* _Task prompt_:
Beginning with the opening line, set down each line of the material below exactly, stopping once the line with "Viewport: 598px width, 577px height." is done.

* _Extracted entries_:
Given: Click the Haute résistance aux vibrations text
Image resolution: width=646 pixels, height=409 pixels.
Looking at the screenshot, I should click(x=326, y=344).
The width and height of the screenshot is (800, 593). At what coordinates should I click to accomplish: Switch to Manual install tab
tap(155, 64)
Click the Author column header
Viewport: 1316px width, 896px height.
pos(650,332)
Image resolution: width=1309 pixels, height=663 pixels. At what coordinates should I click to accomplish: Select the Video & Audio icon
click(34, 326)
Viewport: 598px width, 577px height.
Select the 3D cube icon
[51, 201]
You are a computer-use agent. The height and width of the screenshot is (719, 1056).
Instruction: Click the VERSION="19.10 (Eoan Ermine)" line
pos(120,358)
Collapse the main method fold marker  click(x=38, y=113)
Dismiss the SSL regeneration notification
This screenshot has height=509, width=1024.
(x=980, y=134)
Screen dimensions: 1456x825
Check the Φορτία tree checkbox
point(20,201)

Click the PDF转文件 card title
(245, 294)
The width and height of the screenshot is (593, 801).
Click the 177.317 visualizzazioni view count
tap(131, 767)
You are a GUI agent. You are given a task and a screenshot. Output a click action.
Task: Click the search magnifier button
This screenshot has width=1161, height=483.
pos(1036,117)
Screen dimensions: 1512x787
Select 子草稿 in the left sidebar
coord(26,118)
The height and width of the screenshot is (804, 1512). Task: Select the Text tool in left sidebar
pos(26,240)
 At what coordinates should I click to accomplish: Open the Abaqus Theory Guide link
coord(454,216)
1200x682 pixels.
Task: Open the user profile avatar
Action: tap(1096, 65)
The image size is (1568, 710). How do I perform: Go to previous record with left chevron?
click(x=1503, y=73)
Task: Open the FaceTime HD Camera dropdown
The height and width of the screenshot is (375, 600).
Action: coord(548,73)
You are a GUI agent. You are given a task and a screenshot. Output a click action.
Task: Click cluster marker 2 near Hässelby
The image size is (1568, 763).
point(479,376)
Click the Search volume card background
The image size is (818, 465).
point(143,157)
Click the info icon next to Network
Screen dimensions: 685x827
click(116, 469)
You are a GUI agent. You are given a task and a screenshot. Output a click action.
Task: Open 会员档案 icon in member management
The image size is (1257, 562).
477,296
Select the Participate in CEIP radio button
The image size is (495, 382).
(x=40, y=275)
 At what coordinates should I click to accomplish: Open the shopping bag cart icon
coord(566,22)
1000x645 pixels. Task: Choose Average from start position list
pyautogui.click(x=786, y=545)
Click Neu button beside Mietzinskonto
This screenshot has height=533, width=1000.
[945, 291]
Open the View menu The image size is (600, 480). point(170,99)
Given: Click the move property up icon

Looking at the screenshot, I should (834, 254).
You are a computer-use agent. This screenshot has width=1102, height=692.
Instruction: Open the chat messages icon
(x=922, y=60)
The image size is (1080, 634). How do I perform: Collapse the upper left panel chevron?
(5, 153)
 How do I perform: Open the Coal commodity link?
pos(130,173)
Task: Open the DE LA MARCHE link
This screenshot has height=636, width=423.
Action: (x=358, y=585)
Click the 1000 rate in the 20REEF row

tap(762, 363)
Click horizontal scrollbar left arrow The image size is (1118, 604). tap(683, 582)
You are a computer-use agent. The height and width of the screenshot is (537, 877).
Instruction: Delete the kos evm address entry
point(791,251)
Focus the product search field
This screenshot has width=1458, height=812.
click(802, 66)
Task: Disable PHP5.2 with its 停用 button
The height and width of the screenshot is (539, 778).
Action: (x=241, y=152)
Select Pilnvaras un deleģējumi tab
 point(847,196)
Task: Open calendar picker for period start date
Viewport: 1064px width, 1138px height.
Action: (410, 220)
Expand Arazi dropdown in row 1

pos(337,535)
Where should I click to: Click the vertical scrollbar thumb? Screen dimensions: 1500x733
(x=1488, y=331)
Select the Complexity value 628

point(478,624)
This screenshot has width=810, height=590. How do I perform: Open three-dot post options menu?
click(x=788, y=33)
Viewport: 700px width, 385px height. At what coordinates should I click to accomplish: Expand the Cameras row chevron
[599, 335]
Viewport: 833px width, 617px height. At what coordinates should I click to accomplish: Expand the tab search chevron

* _Written solution_:
Given: Click the Haute résistance aux vibrations text
Image resolution: width=646 pixels, height=409 pixels.
Looking at the screenshot, I should click(x=326, y=344).
The width and height of the screenshot is (800, 593). At what coordinates should I click to accomplish: Switch to Manual install tab
tap(155, 64)
Click the Author column header
Viewport: 1316px width, 896px height.
pos(650,332)
Image resolution: width=1309 pixels, height=663 pixels. At what coordinates should I click to accomplish: Select the Video & Audio icon
click(34, 326)
Viewport: 598px width, 577px height.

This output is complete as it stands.